***** TEXTO FORNECIDO *****

Dívidas
vem aí uma "brasileira em Erfurt"?
Com as várias queixas que já recebi desde minha recém chegada ao tão amado e odiado continente, resolvi aparecer por aqui para pagar uma das minhas dívidas e escrever nesse blog que vive cheio de teia de aranha. Sinceramente, não sei dessa vez o que escrever, ainda não terminei de ler o livro de literatura da vez para fazer algum comentário, e uma crônica é um esforço que minha cabeça cansada não vai conseguir processar. Eu ainda nem botei em dia todos os textos dos amigos (mais disciplinados e competentes que eu).
Mas decidi escrever de qualquer forma porque fiquei um pouco sentida… disseram que fiquei metida agora que ando de TRAM e bebo cerveja “quente”, que esqueci muito rápido do meu Brasil. Veja bem, não é assim. Estou processando tudo que está acontecendo, preciso dividir minha atenção entre belas paisagens, igrejas góticas -que vida difícil!-, longas encaradas, dar respostas rápidas -Danke! Ja! ou sair correndo- e tentar esconder o meu inglês rudimentar e o alemão inexistente.

***** DADOS FORNECIDOS *****

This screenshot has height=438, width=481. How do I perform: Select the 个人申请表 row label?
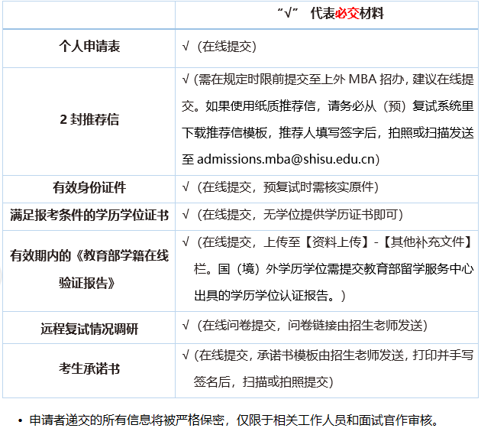coord(89,47)
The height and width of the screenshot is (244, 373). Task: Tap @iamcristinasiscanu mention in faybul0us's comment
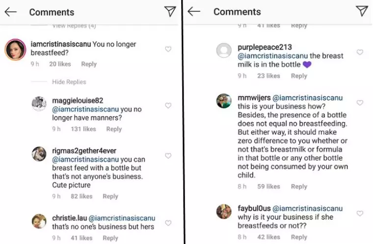(308, 208)
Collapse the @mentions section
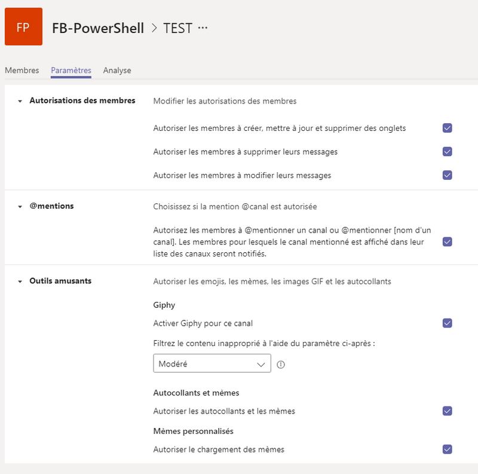Screen dimensions: 478x474 20,207
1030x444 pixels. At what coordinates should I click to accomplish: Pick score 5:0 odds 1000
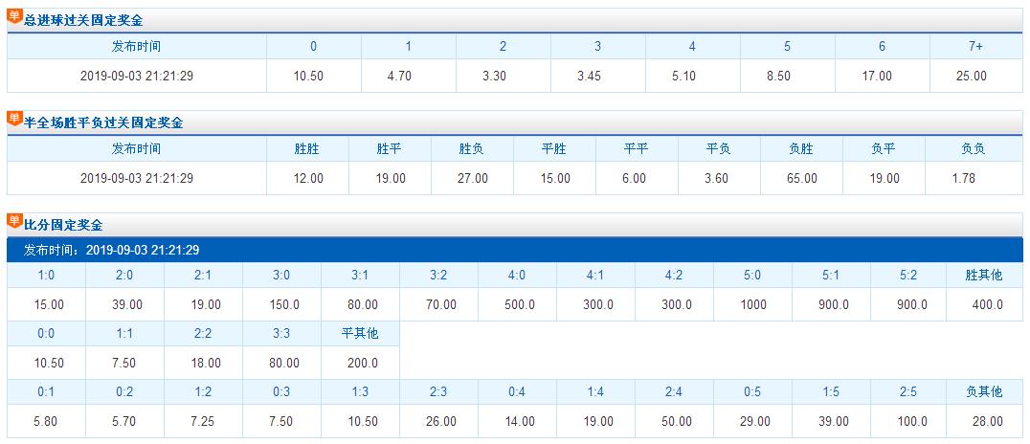[x=752, y=304]
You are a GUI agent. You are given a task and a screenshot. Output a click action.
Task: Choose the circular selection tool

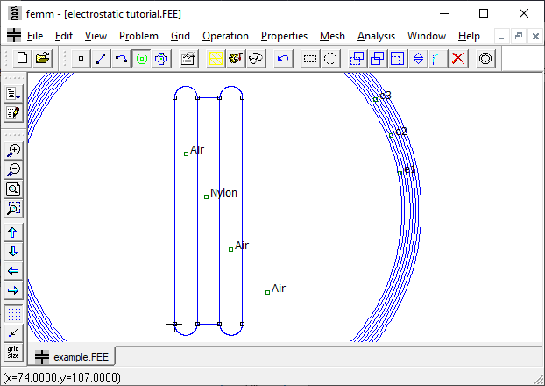(x=330, y=59)
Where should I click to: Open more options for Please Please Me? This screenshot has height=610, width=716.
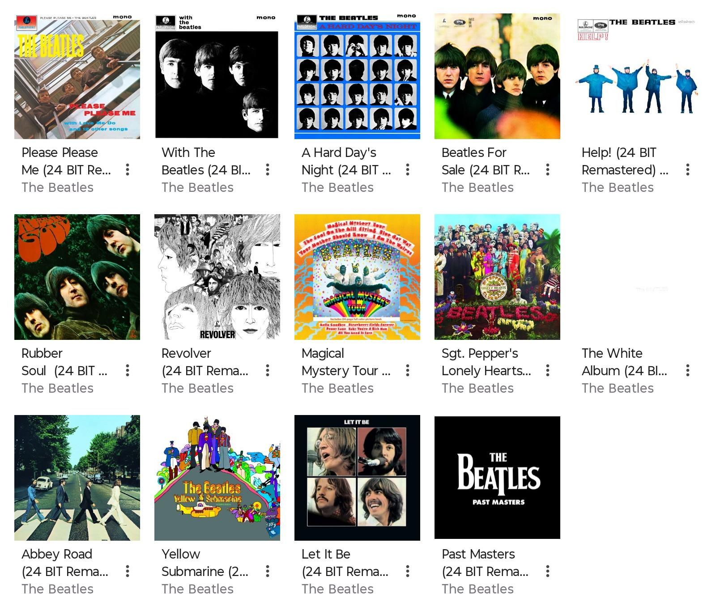[x=128, y=169]
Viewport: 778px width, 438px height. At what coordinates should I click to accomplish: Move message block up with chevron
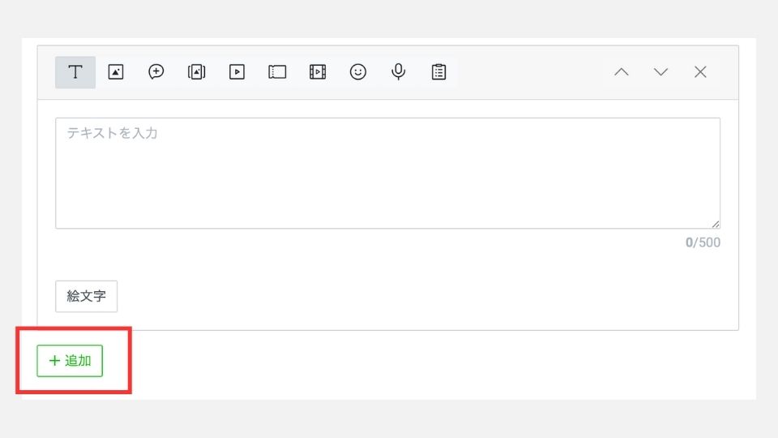pos(622,72)

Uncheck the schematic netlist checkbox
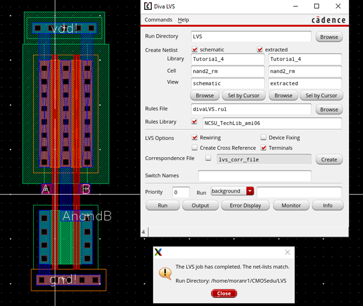coord(195,50)
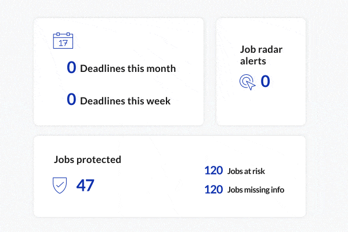Click the 120 count beside Jobs missing info
The height and width of the screenshot is (232, 348).
tap(213, 190)
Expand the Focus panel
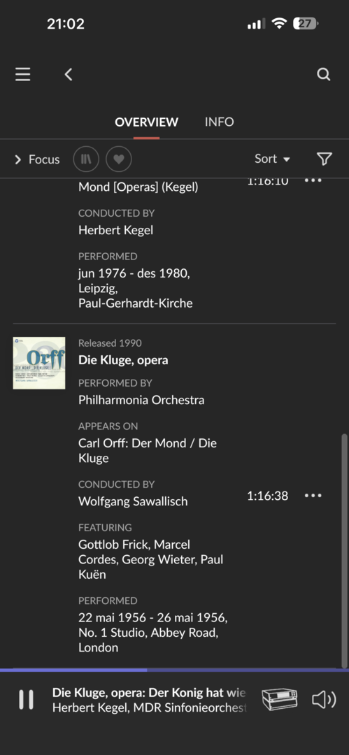The width and height of the screenshot is (349, 755). (x=37, y=159)
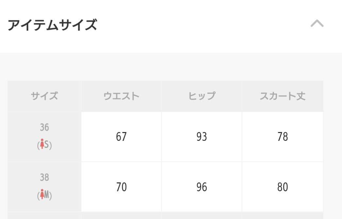This screenshot has height=219, width=342.
Task: Click the size 38 row label
Action: (44, 187)
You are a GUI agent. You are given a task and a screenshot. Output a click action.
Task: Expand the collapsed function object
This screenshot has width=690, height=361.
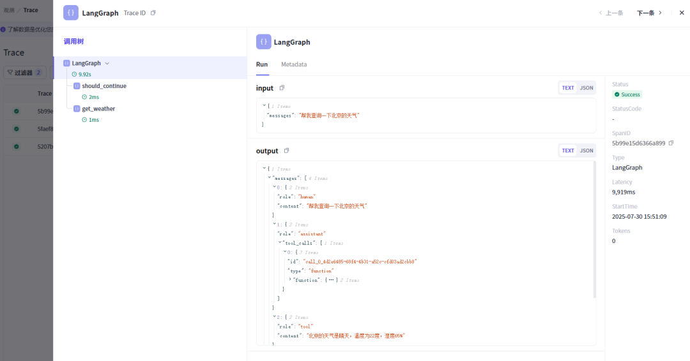click(290, 280)
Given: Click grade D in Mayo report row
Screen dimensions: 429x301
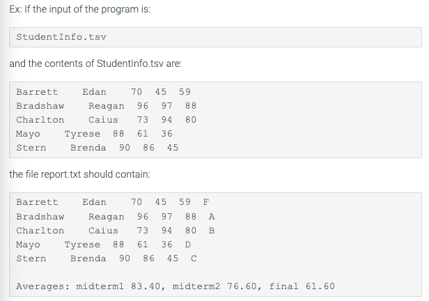Looking at the screenshot, I should pyautogui.click(x=188, y=245).
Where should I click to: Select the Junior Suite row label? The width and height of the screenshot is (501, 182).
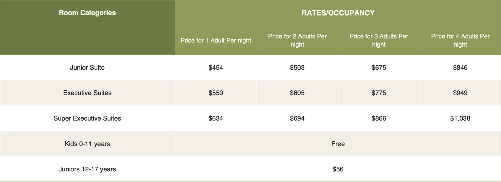pyautogui.click(x=87, y=68)
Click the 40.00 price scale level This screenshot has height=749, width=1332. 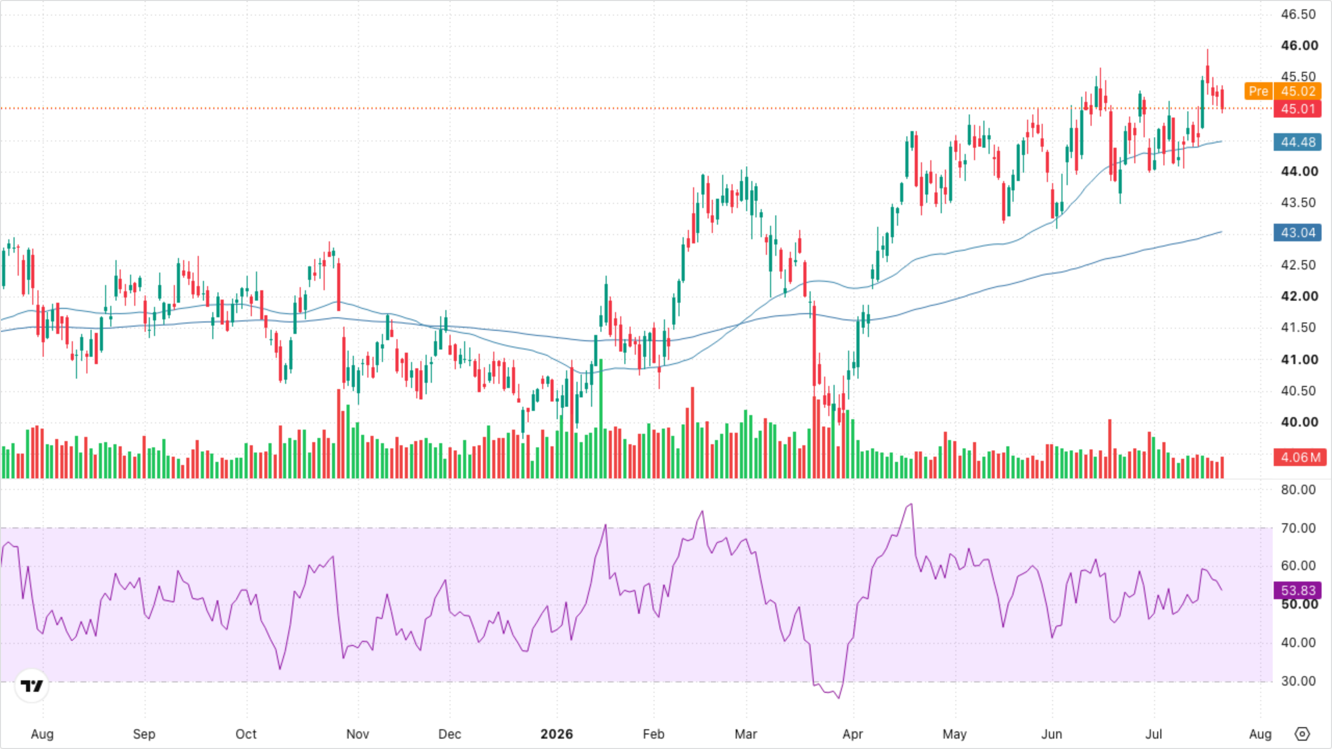click(x=1299, y=422)
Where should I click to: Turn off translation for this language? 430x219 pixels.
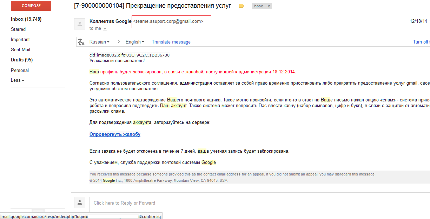(421, 42)
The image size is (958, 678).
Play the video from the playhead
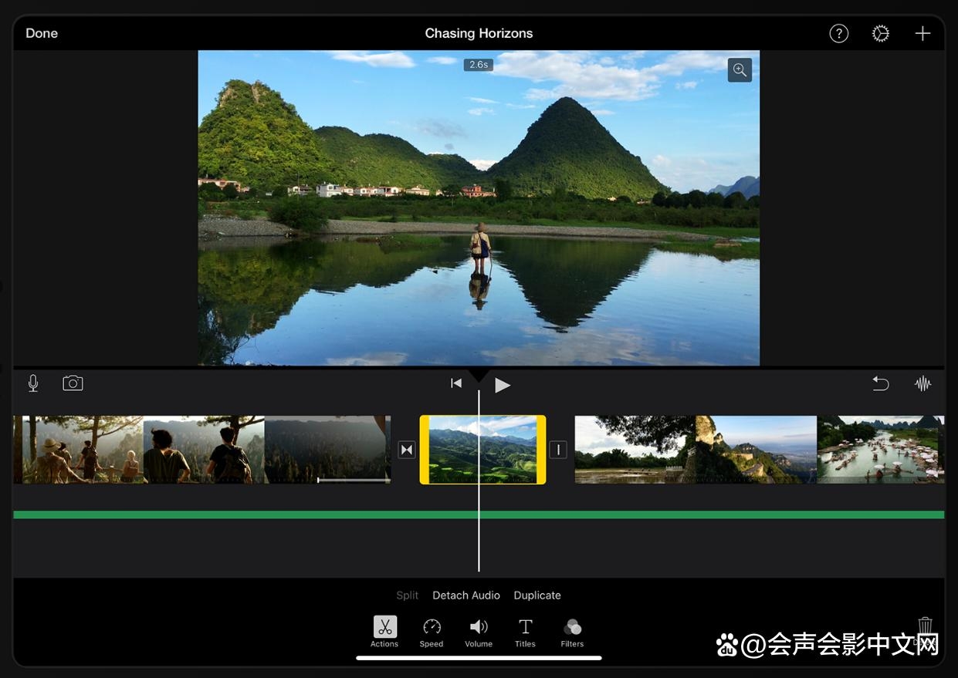pyautogui.click(x=503, y=383)
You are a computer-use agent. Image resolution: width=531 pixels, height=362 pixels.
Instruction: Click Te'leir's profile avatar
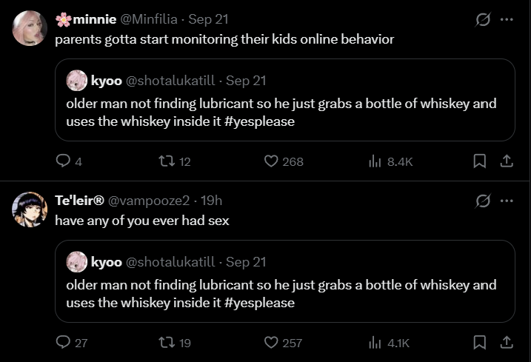30,210
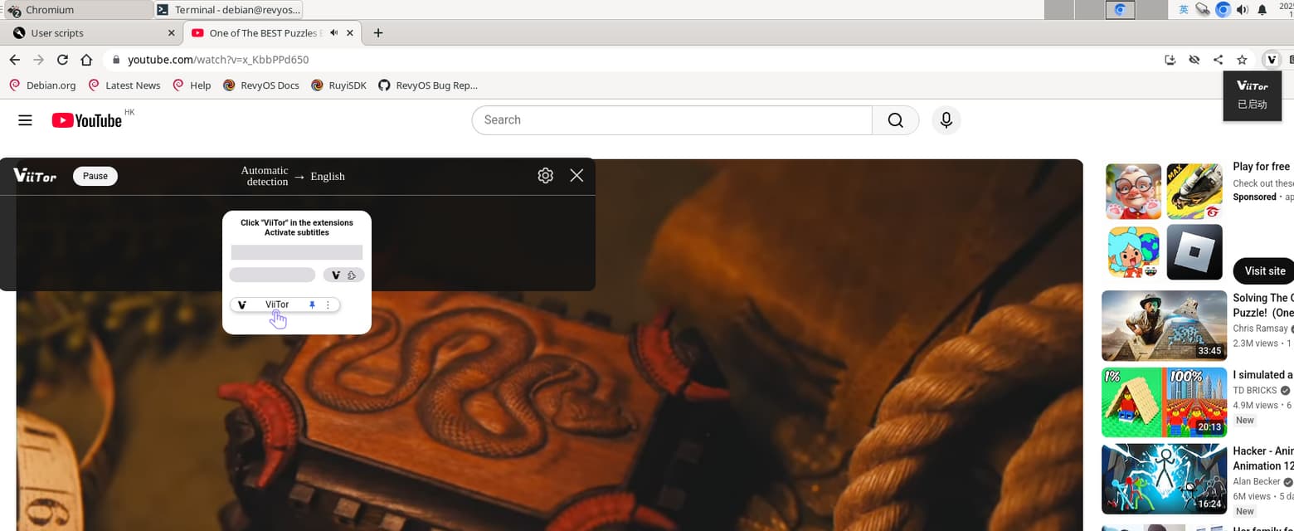Image resolution: width=1294 pixels, height=531 pixels.
Task: Close the ViiTor subtitle panel
Action: [x=576, y=175]
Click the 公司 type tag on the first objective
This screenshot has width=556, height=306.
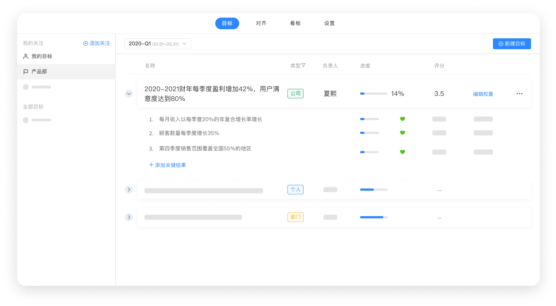295,93
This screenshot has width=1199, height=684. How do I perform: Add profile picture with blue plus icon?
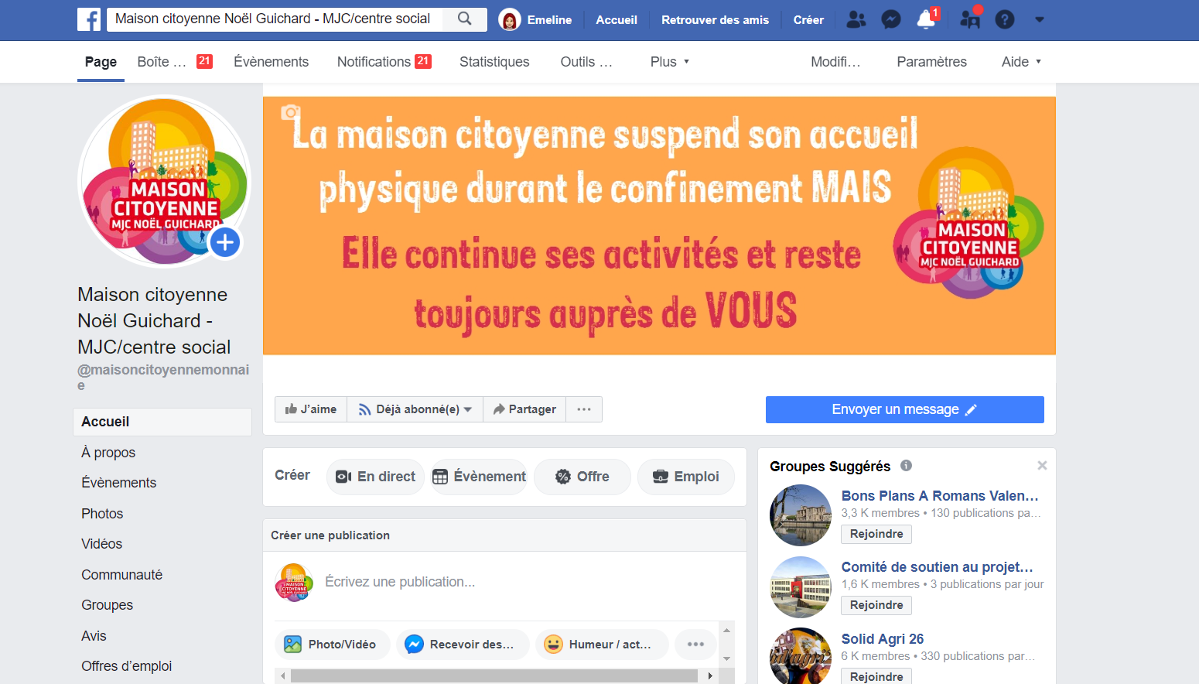(x=225, y=243)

*****

Extraia o texto fornecido por inteiro, reproduzindo cada palavra e cada sinal sem nenhuma alteração. Os dados acima são um material à parte, sem relação com o texto fornecido.

Dívidas
vem aí uma "brasileira em Erfurt"?
Com as várias queixas que já recebi desde minha recém chegada ao tão amado e odiado continente, resolvi aparecer por aqui para pagar uma das minhas dívidas e escrever nesse blog que vive cheio de teia de aranha. Sinceramente, não sei dessa vez o que escrever, ainda não terminei de ler o livro de literatura da vez para fazer algum comentário, e uma crônica é um esforço que minha cabeça cansada não vai conseguir processar. Eu ainda nem botei em dia todos os textos dos amigos (mais disciplinados e competentes que eu).
Mas decidi escrever de qualquer forma porque fiquei um pouco sentida… disseram que fiquei metida agora que ando de TRAM e bebo cerveja “quente”, que esqueci muito rápido do meu Brasil. Veja bem, não é assim. Estou processando tudo que está acontecendo, preciso dividir minha atenção entre belas paisagens, igrejas góticas -que vida difícil!-, longas encaradas, dar respostas rápidas -Danke! Ja! ou sair correndo- e tentar esconder o meu inglês rudimentar e o alemão inexistente.